The Morrows are working on improved lambing rates and maximizing their pasture, which, including rented land, is around 45 acres.

“Right now we are just focusing on managing the land well and working on lambing rates. We want to hit 2 lambs per ewe and get those out the door to the sale barn. If we can do that it would be ideal. This year we lambed in February and March. Next year we are going to try and transition to lambing more toward May and June, so we are not lambing in the winter,” Krysti said. “Both of our families have been very helpful and we are very grateful. This year for lambing my mom came and stayed with us for a while to help with the boys so I could get to the barn and do everything. If we lambed in a warmer season it will be easier with the children. Our lambing rate was 2.4 at one point, but we ended up about 1.9 this year. A handful of our bottle lambs had a bloat situation. There were a couple of others where the mother was not producing enough milk.”
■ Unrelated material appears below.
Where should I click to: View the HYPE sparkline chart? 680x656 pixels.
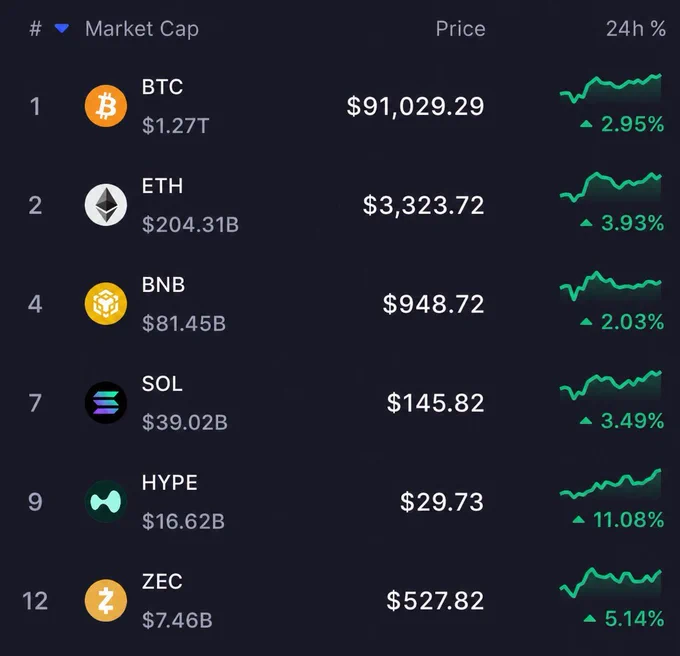coord(611,484)
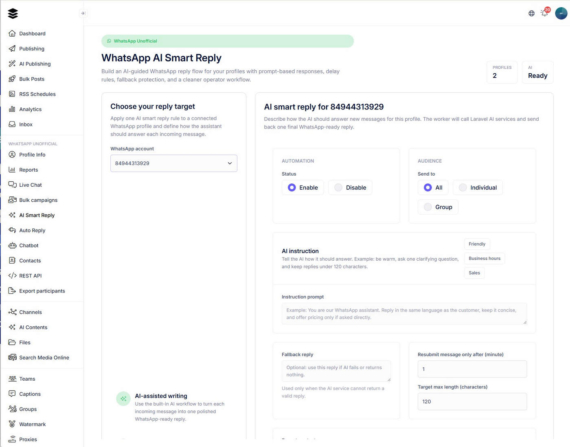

For now they use all natural breeding, but as their markets evolve that may change.

 “We have tried some out of season breeding. Katahdins have been known to breed out of season, but that did not work for us,” Krysti said. “Depending on where things go, if we sell more direct to consumers, we may need to use seeders and get them all synced together better.” 
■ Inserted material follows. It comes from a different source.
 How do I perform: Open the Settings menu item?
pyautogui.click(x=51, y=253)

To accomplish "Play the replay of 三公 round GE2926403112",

For now they are hoping to efficiently get this year’s lamb crop to market.

“The hair sheep do not grow as fast as the wool breeds. With wool breeds you can push them to market in 5 or 6 months. We had a handful that were ready in 5 months last year, but for us it is more like 6 to 8 months old to get to market. That is trying to hit 70-pound lambs, which seems to be what the market wants at the moment,” Krysti said. “These lambs we have now will be ready in September and October if we push them on grain. If we have the grass we’ll leave them out there to grow. So far this year’s lamb crop is growing much better than last year’s. We might be a little early, but 6 months is our goal with as few inputs and extra feed as possible.” 
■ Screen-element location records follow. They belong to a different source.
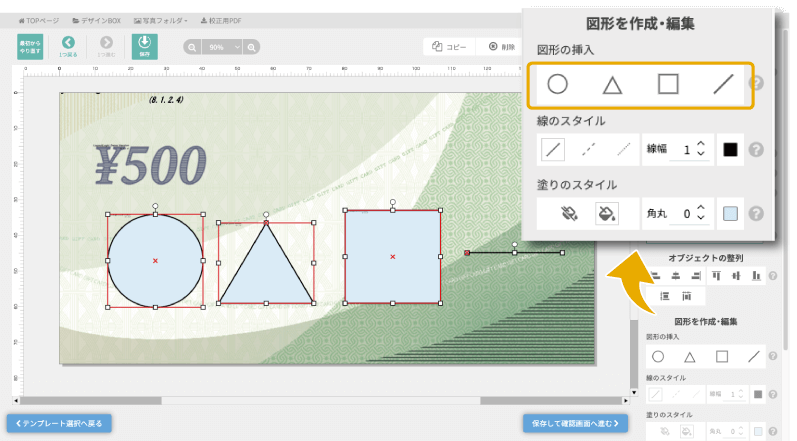Click the 保存して確認画面へ進む button
The height and width of the screenshot is (441, 797).
(575, 423)
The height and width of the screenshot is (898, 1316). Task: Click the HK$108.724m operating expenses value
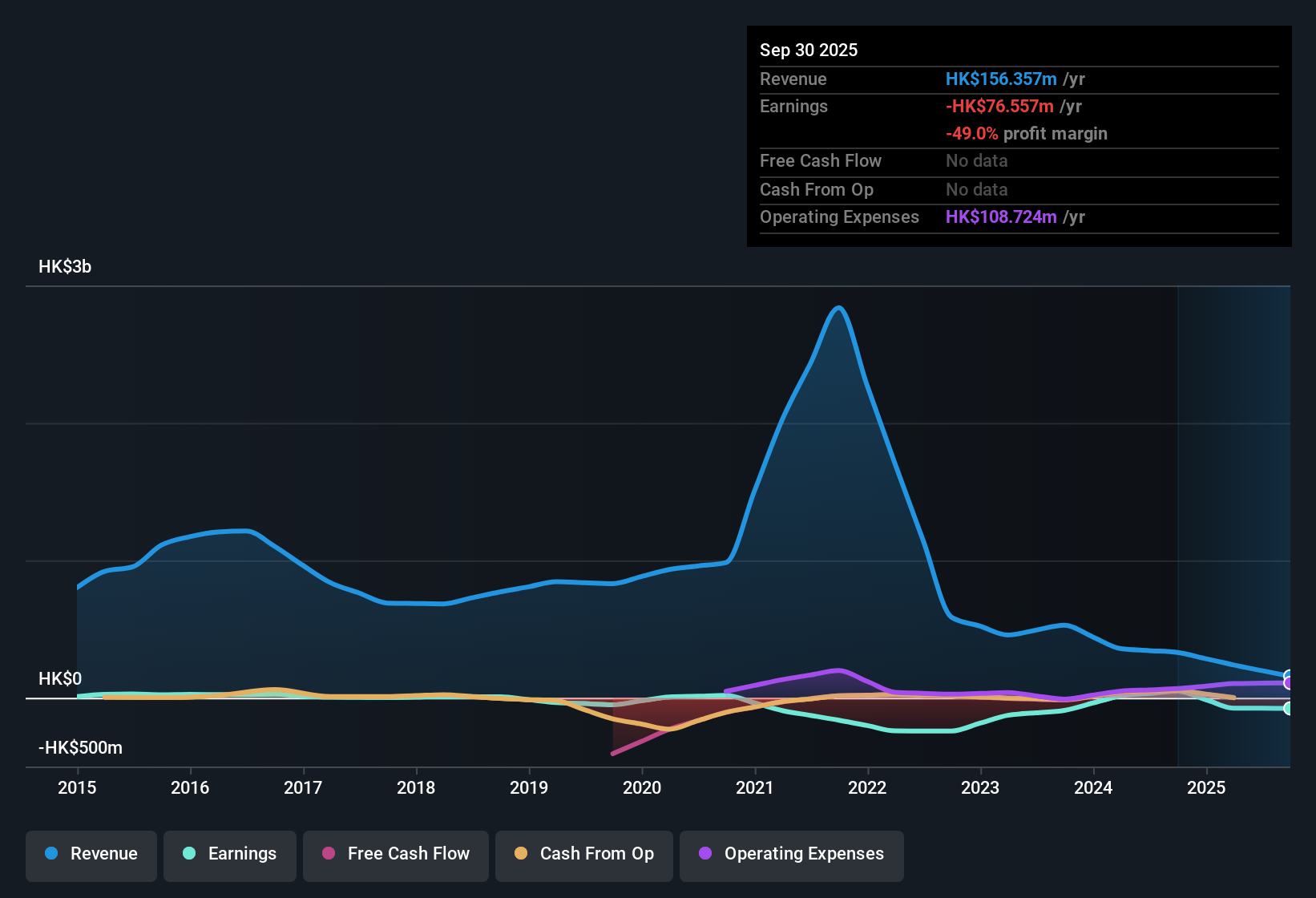(1001, 216)
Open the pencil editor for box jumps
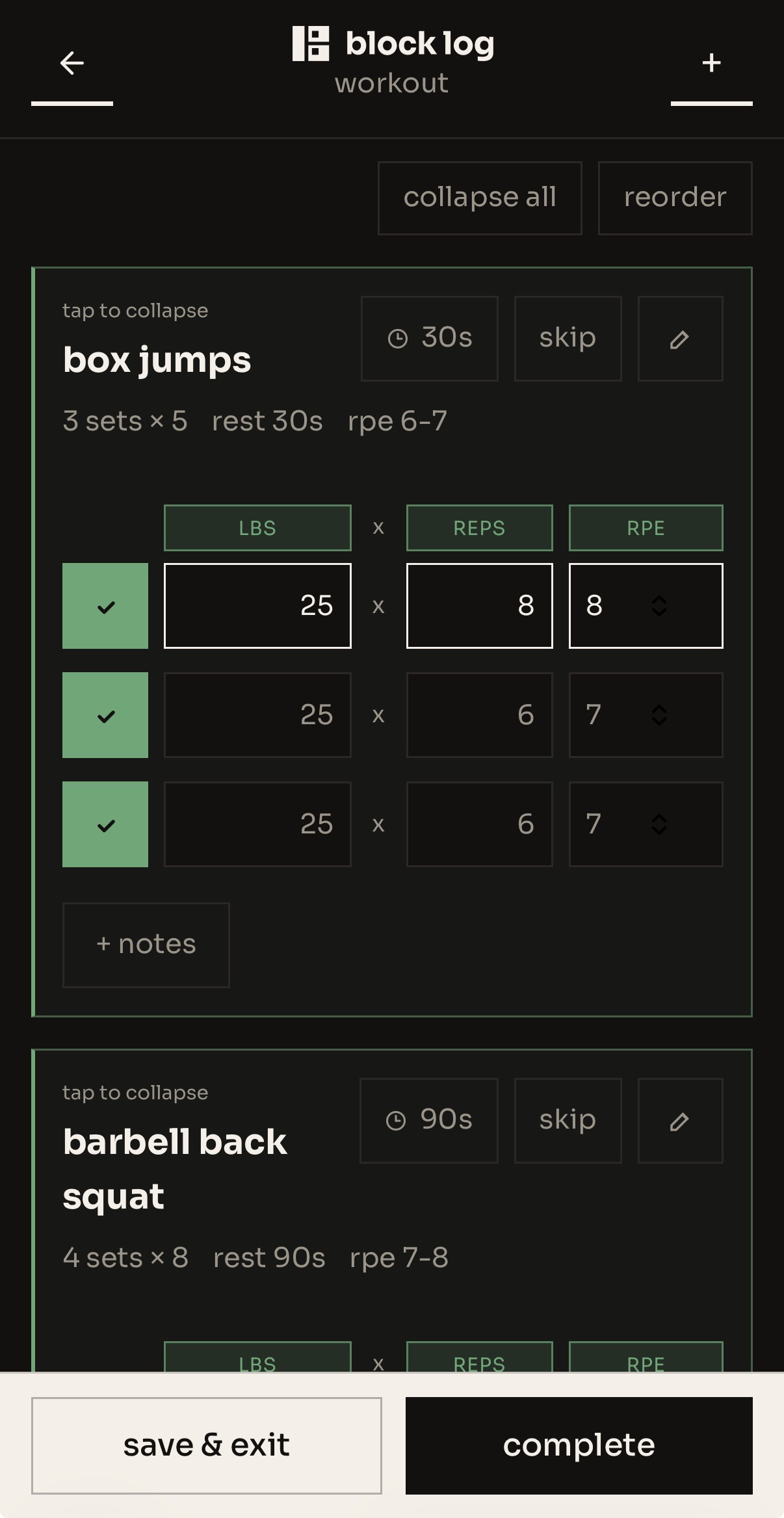The width and height of the screenshot is (784, 1518). pos(679,338)
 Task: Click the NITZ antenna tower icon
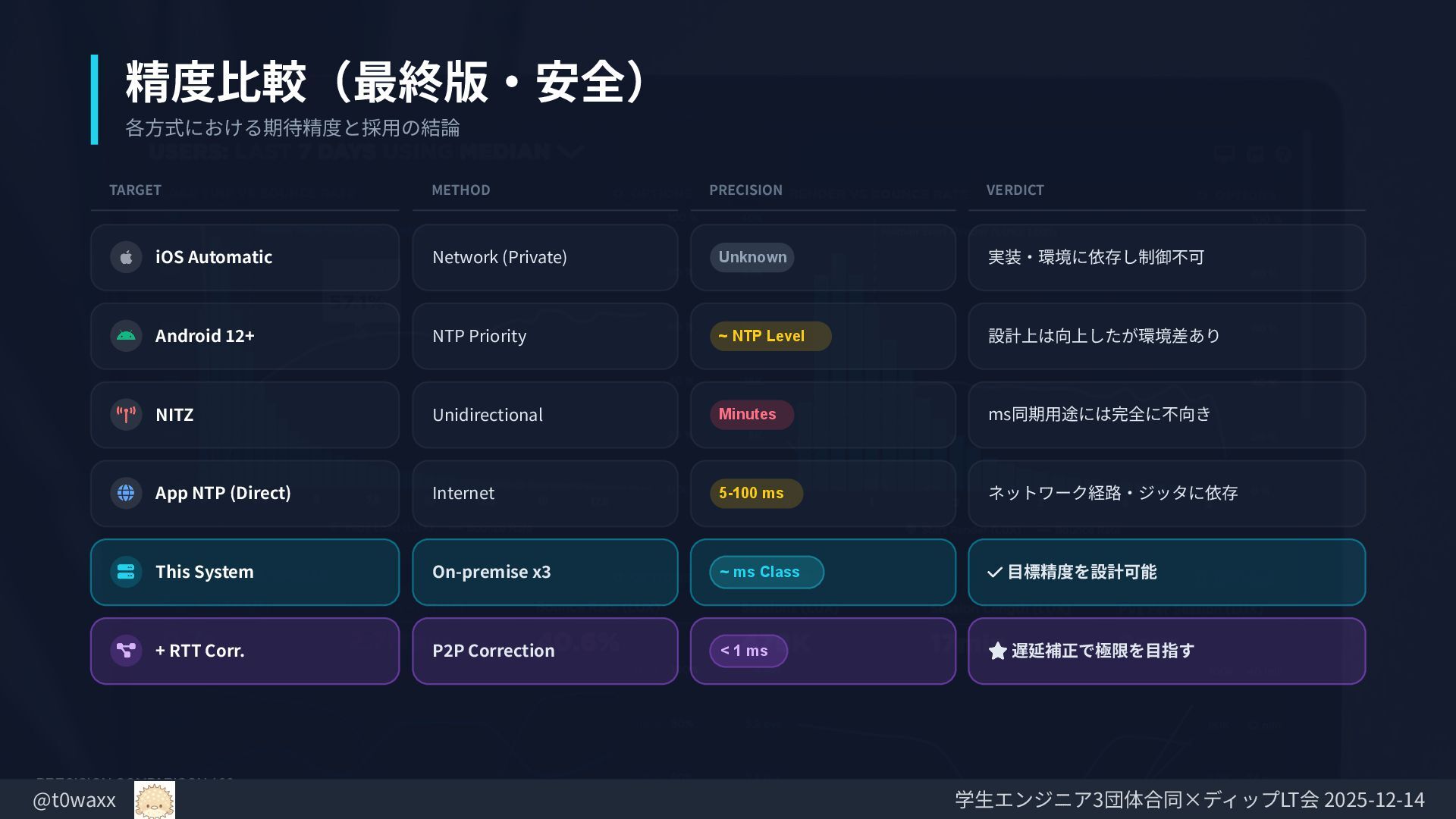pyautogui.click(x=126, y=415)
Their lambs are primarily marketed at Muskingum Livestock Auction, Mt. Hope Auction and through some local freezer lambs sales being processed locally. As they continue to learn, the Morrows continue to see the need to experiment. 

“We do a lot of experimenting,” Levi said. “We want to stock some of the lambs a little longer on pasture. The market tends to go down around late summer and it stays that way through fall. It picks back up again around Christmas. We were going to try and stock these lambs on extra grass this summer. Maybe they won’t grow as fast and we’ll see if we can hold them off on weight until around Christmas and aim for some 80 pounds lambs, maybe pushing 90.”

Looking forward, the Morrows still have plans to tweak the balance between off-farm jobs, farming and family.

“Our goals tend to fluctuate on a given day. We have talked about having a high number of ewes and market those animals through different livestock auctions. We have talked about getting into the direct to customer meat business,” Krysti said. “For me, my favorite part is lambing — I really love lambing time. I love being home with the boys and getting to work on the farm, but it does have its challenges and every day is different.”

In the ongoing puzzle of the land, family and duties wrapped up in a farm, so far it looks like the hair sheep are the right fit for the Morrows.

“The focal point of the farm has been that we both wish to farm full-time someday,” Levi said. “We help with my dad, but we are essentially starting from scratch here. We are striving to get to that and the sheep seem to be working for us.”